*** Supplied records Section Begins ***

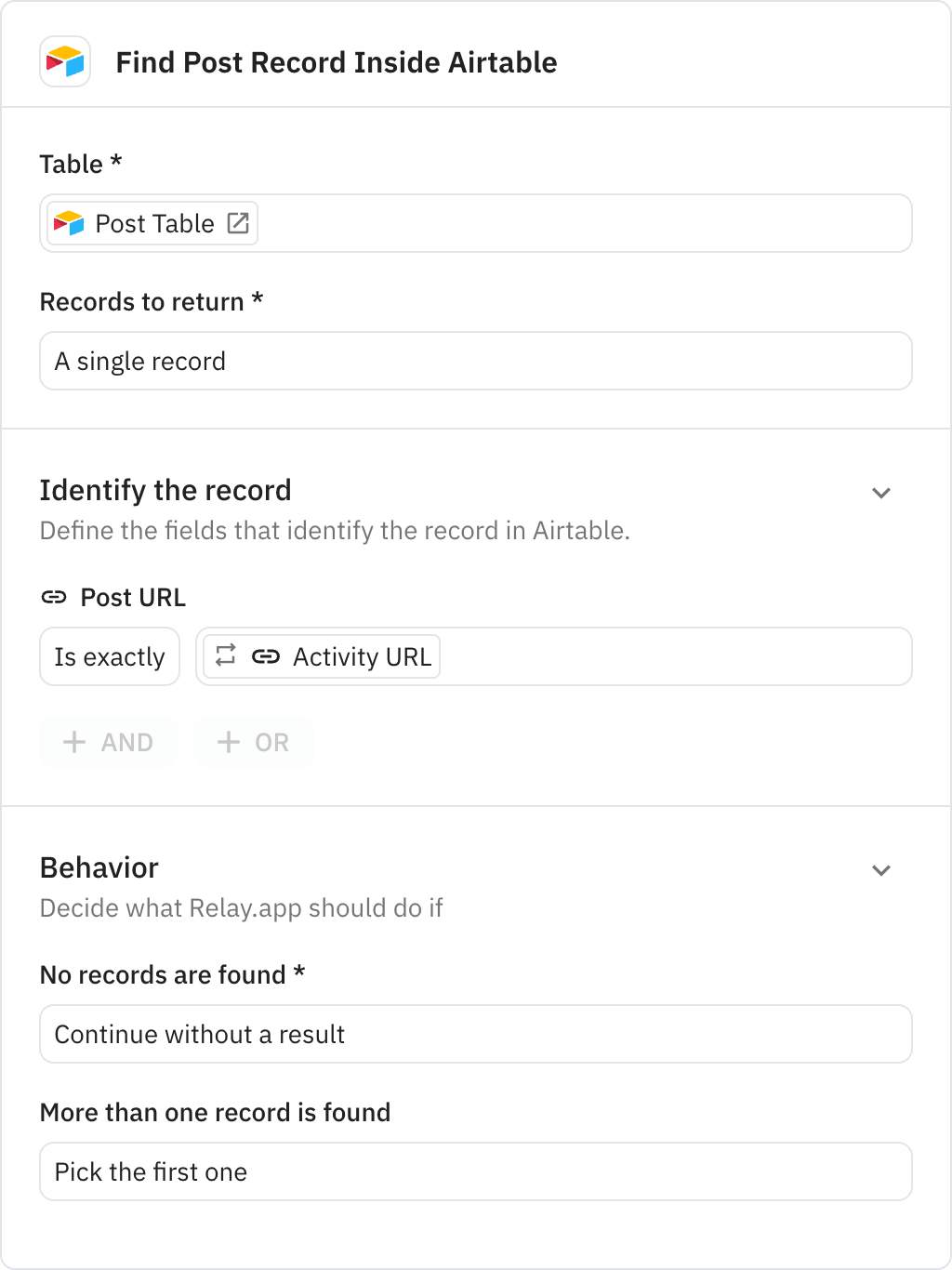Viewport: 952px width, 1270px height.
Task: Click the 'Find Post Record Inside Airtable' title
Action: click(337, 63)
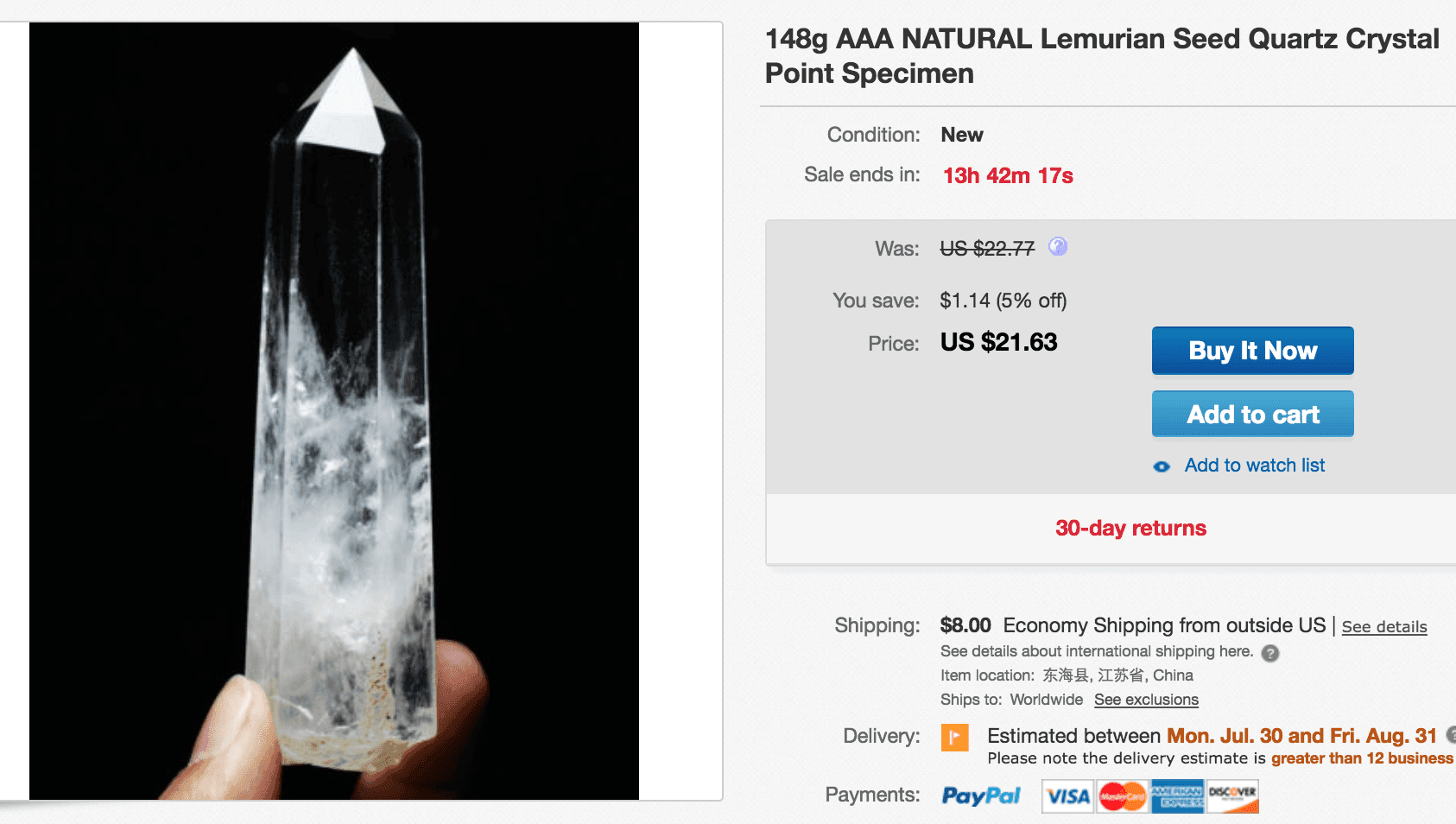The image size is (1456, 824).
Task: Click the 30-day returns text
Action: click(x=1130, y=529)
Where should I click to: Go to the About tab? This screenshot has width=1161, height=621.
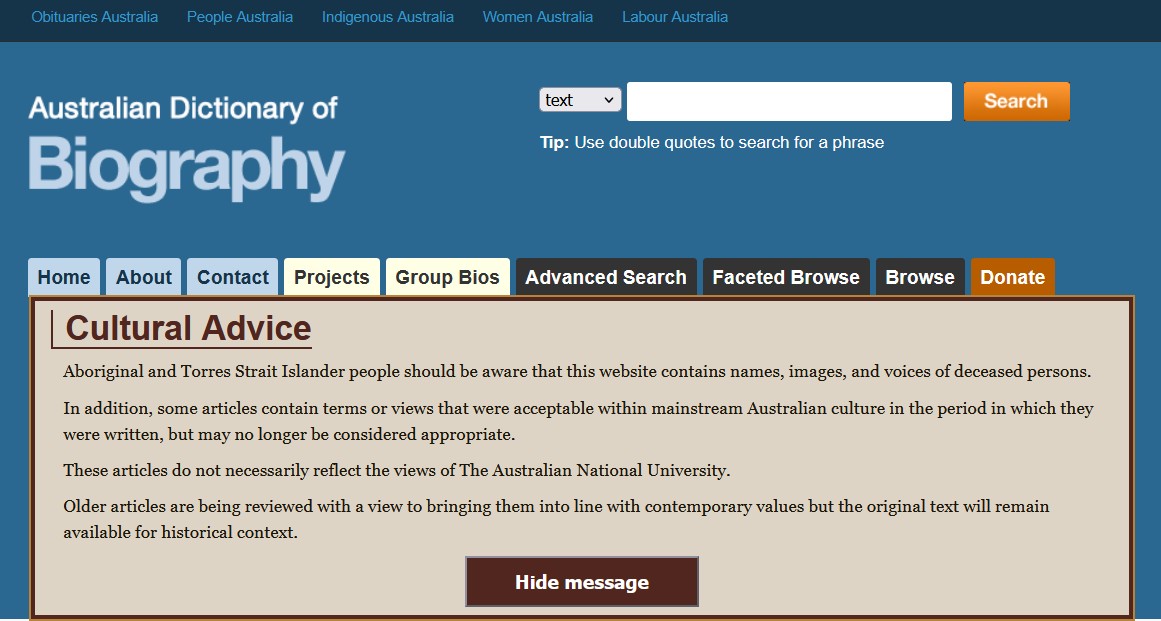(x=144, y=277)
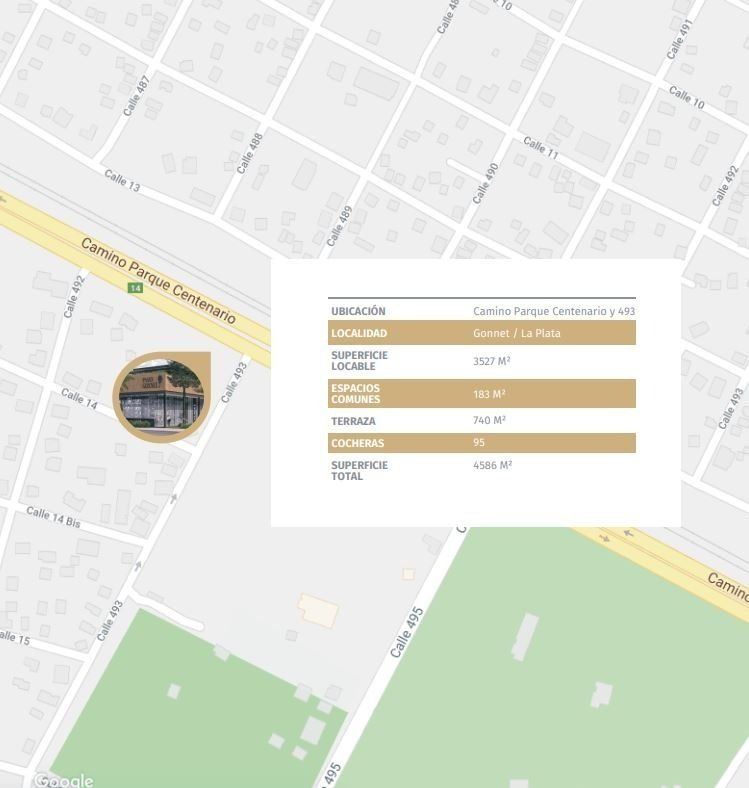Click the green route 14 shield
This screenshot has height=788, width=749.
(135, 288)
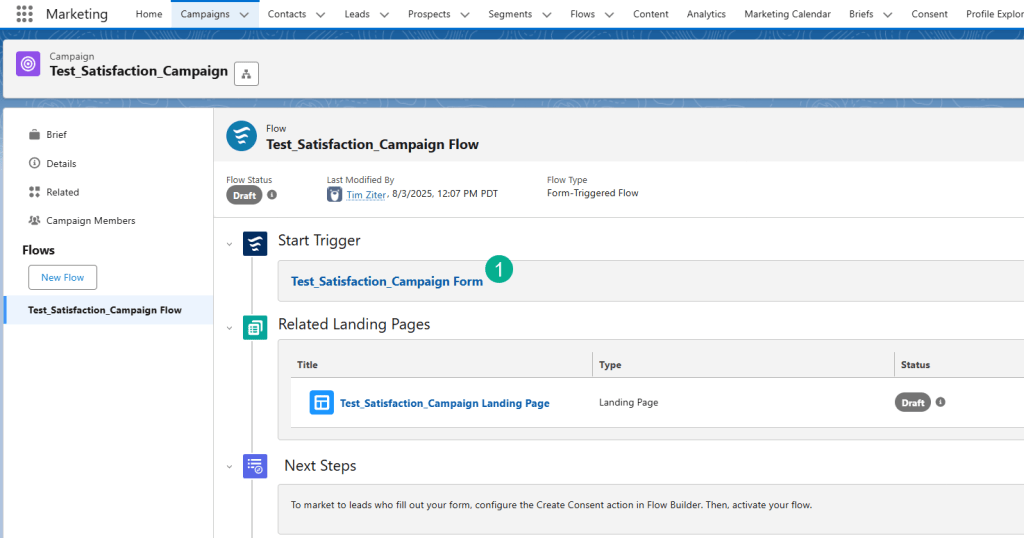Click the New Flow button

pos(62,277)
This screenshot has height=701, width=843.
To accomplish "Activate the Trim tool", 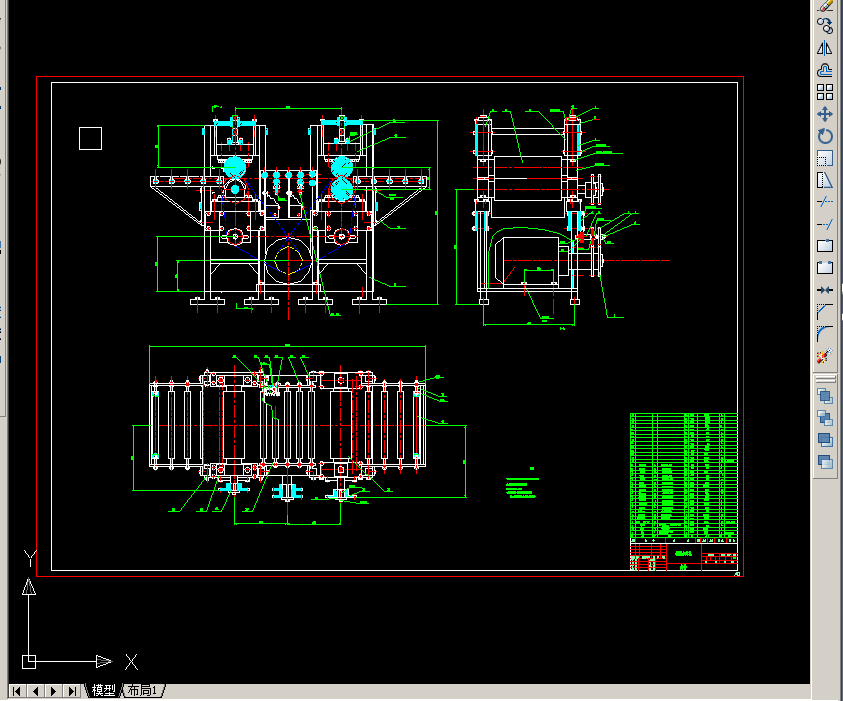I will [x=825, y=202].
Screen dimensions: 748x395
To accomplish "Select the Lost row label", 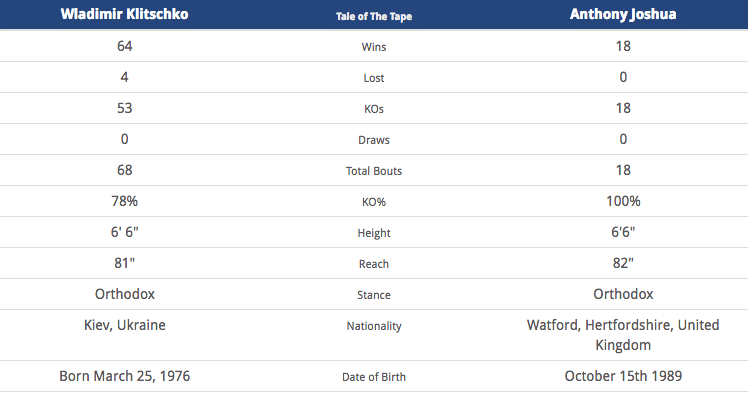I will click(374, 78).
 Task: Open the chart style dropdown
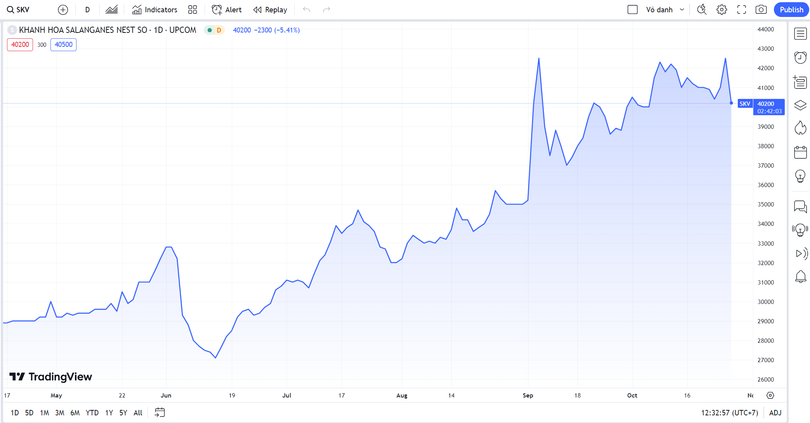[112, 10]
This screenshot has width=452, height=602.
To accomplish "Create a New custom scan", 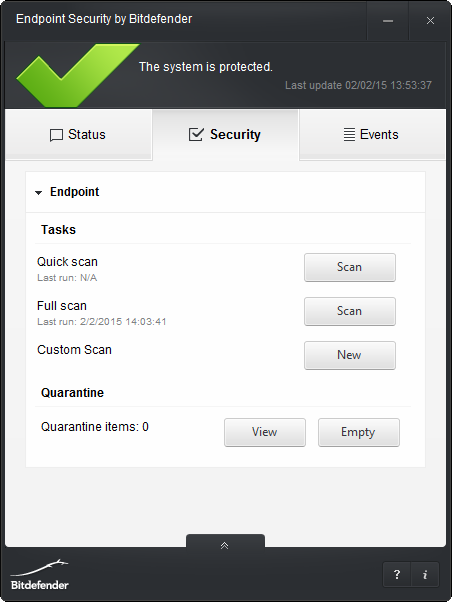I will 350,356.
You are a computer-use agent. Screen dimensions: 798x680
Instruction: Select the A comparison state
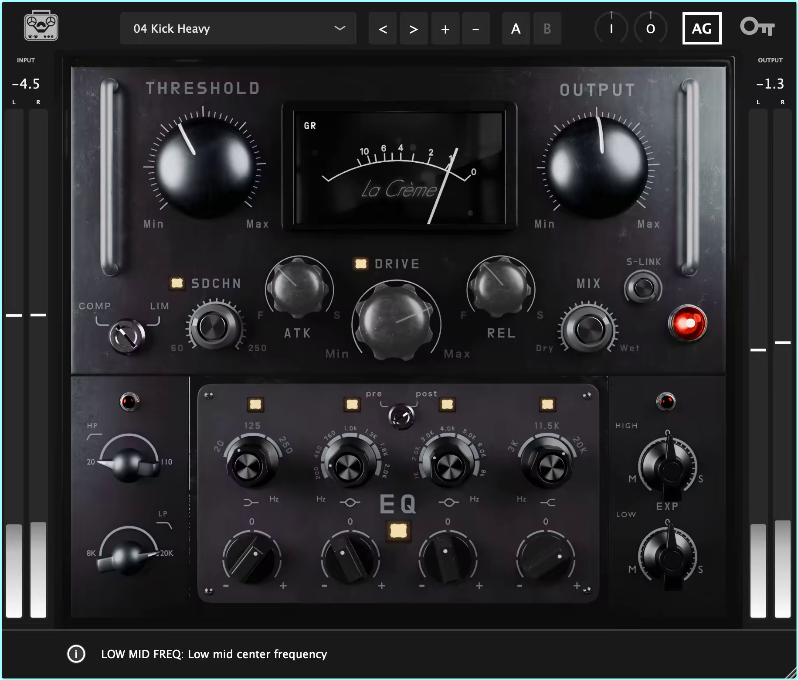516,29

*** Supplied records Section Ends ***

▸ What you are asked to do: Report, using only a number, how many lines above hold the word "dimensions".

▸ Solution to this problem: 2